GN : C’est une question que l’on me pose souvent. Au-delà du contrat qui me lie au Stade Toulousain, ce qui est important c’est la notion de plaisir. J’ai la chance de faire un métier que j’ai choisi, même si je ne pensais jamais faire ça un jour. Nous sommes des privilégiés. Malgré le grand investissement personnel et les efforts que cela demande, je n’ai pas vraiment l’impression de travailler en venant au stade. Nous exerçons un métier passionnant et valorisant. Avec mon staff, nous avons la possibilité de travailler dans la durée, dans la confiance et dans une ambiance presque familiale. On crée des liens très forts entre les hommes. Tant que j’aurai la confiance des joueurs et des dirigeants, j’aurai l ‘envie de continuer.

CG : Tu parles d’ambiance familiale, cette notion est très importante à mes yeux et c’est un point commun entre nos deux clubs. Cette ambiance est ce qui permet de construire mais surtout de durer, de traverser les tempêtes, de mieux gérer les défaites et de se projeter vers les victoires.

Autre point commun, vous avez tous deux dans votre entourage très proche des sportifs de haut niveau (Yoann Gourcuff, fils de Christian et Vincent Clerc, gendre de Guy).
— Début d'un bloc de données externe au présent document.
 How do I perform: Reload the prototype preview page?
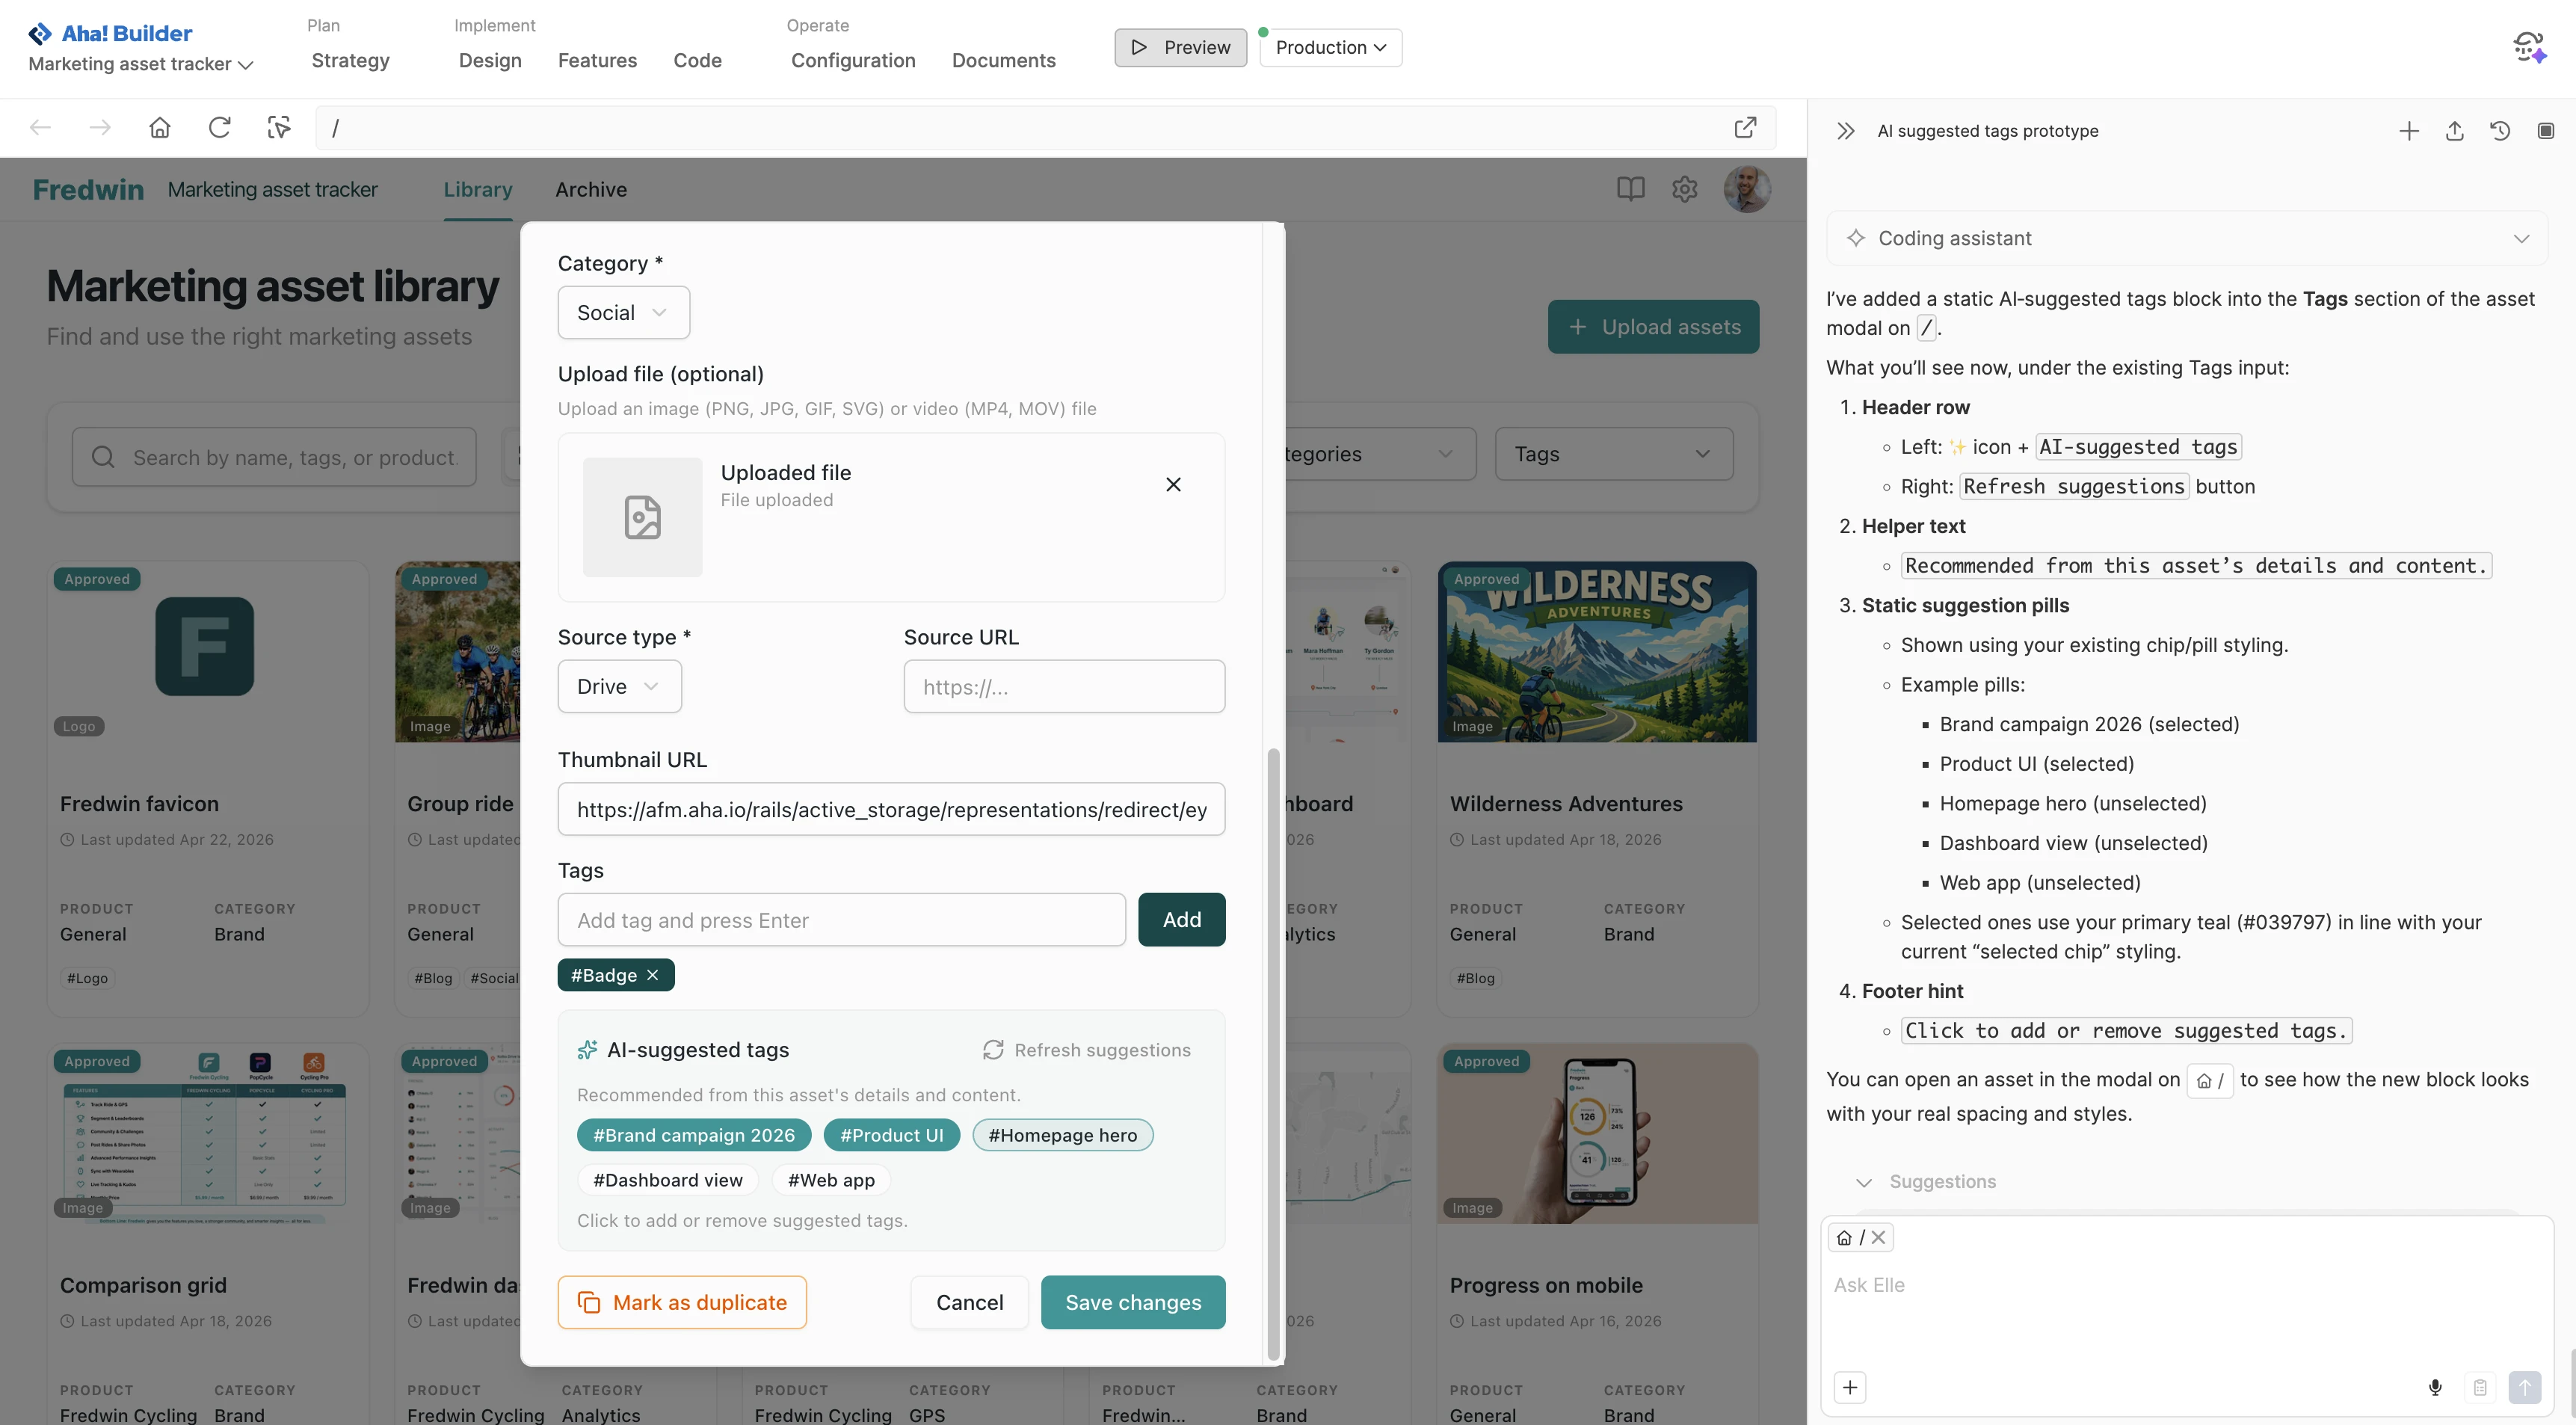pos(220,127)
Êtes-vous inquiets pour eux de l’avenir du sport professionnel et de certaines de ses dérives ?
CG : Non, absolument pas. Pratiquer un sport et pouvoir en faire son métier reste une chance exceptionnelle, même si l’environnement extérieur est parfois difficile à supporter.
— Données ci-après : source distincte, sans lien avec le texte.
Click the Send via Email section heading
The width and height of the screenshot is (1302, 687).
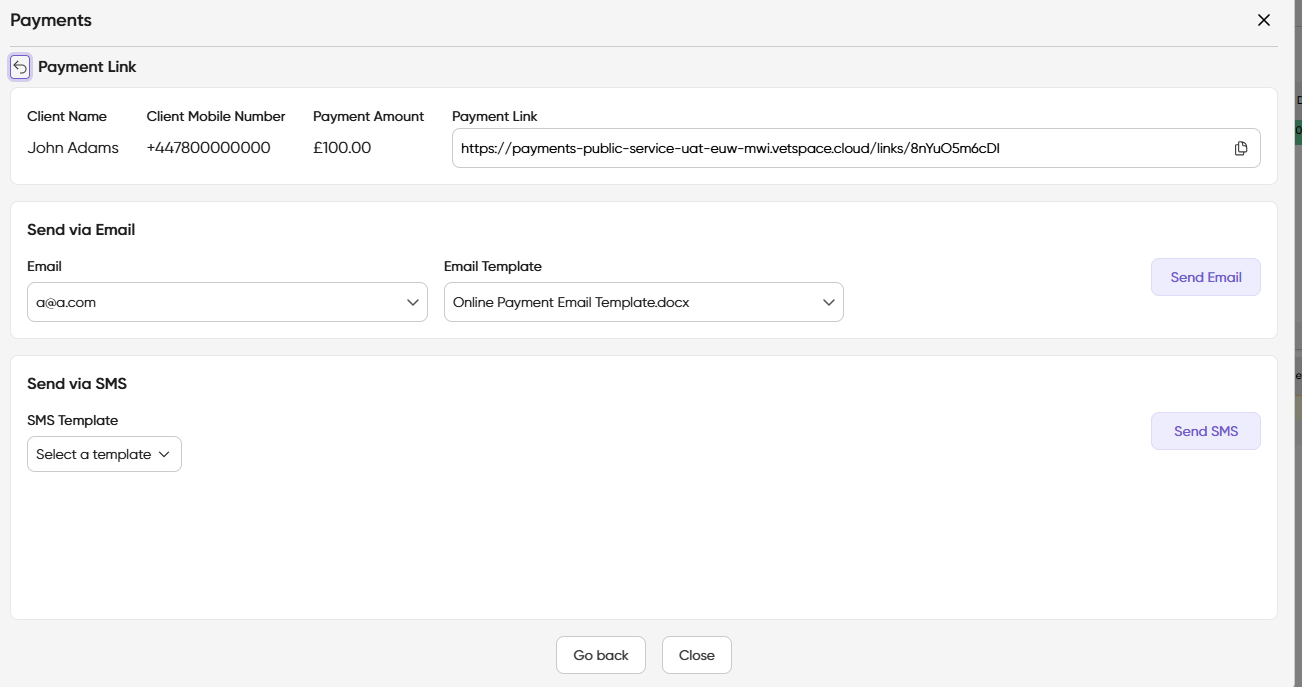pos(81,230)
GN : Ce sont les médias qui véhiculent la plupart des clichés du sport professionnel. Si vous voulez parler du dopage par exemple, ce n’est pas un cas isolé qui doit porter ombrage à toute une discipline.

Enfin, vos clubs respectifs sont habillés par SERGE BLANCO. Quelle importance attachez-vous à l’élégance de vos joueurs ?
CG : Avant tout, je pense à ma propre élégance (rires) et nous sommes ravis du partenariat avec la marque SERGE BLANCO dont nous sommes fiers de porter les vêtements.

GN : Nous attachons beaucoup d’importance à l’image que nous véhiculons sur le terrain mais aussi en dehors, et SERGE BLANCO nous permet d’être l’une des équipes les plus élégantes du Top 14. Je fais appel aux spécialistes de la mode, Clément Poitrenaud par exemple, pour définir avec la marque les tenues officielles d’avant et d’après-match, afin qu’elles soient adaptées au goût des joueurs et qu’ils les portent avec le plus de plaisir possible.